Morocco’s economy relies heavily on agriculture. Large, mechanized farms make up most of the agricultural production. Crops include corn, potatoes, barley, sugar beets, tomatoes and wheat. Citrus fruits and grapes are leading export crops. There are also small farms where families grow crops and raise livestock on small plots of land for the household or community, or for sale in the markets. Forests cover 12% of the land. Cork is the chief forestry product. There is also a growing fishing industry along the coast. Fish make up nearly 15% of all exports from Morocco. 
About 25% of the labour force works in industry. Morocco has one of the largest reserves of phosphates in the world and they are the country’s major export. Phosphates are used to make fertilizers. There is also an abundance of other mineral resources, including manganese, lead, copper, zinc and iron ore. Manufacturing is another important sector of the economy. Moroccans make fertilizers, textiles, processed foods and refined petroleum products. The country is also known for leather goods, glassware and pottery.
  Did you know?
Casablanca is the chief port and main industrial centre of Morocco. It has a population of more than 3 million people. Agadir in southern Morocco is an important centre for the sardine fishing industry.
Because of the country’s many historical sites and its rich heritage, tourism is a major service industry and an important source of revenue.

 In urban areas, many women work in the industrial, service or education sectors. Women in rural areas help with farming. Children who live on farms also do chores, such as taking care of the livestock and fetching water from public wells or fountains.

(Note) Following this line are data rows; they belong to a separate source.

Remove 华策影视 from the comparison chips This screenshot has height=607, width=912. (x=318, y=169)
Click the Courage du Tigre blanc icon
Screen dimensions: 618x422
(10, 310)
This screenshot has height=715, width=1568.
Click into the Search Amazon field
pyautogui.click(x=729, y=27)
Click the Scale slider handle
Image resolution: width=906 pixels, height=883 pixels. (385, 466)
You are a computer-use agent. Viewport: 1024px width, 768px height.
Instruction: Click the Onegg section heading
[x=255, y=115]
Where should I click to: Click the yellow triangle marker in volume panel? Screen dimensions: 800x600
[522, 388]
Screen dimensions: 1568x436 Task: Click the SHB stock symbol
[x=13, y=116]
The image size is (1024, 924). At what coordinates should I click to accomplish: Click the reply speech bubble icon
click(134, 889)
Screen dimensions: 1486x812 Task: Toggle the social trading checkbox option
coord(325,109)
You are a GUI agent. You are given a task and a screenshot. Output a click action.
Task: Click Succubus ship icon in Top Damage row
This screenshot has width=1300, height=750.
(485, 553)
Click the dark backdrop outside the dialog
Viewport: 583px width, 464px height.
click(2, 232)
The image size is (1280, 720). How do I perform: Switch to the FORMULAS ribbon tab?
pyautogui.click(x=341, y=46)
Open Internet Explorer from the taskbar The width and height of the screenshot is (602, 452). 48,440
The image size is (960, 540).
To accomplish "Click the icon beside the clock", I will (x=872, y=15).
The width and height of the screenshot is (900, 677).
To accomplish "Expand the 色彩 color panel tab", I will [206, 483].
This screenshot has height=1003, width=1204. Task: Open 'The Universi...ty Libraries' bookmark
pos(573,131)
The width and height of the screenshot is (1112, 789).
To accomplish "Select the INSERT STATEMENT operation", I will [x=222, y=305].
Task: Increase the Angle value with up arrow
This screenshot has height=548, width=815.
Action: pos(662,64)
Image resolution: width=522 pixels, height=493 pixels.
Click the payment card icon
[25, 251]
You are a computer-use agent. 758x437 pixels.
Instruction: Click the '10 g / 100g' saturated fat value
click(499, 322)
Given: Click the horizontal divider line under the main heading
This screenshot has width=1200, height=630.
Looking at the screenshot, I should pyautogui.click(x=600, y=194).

 At least 20% of the workforce is unemployed or underemployed. Many people are forced to look for work outside Morocco. More than 1.7 million Moroccans have moved to Europe and North America. Many send money home to their families in Morocco.

  Did you know?
Morocco’s souks or markets are a maze of narrow walkways and tunnels. People go to the market not only to buy and sell goods, but to socialize. The souks have many tiny shops crammed with all kinds of goods, from spices to clothing. Because of the narrow walkways, donkeys and bicycles are often the only way to transport goods within the souks.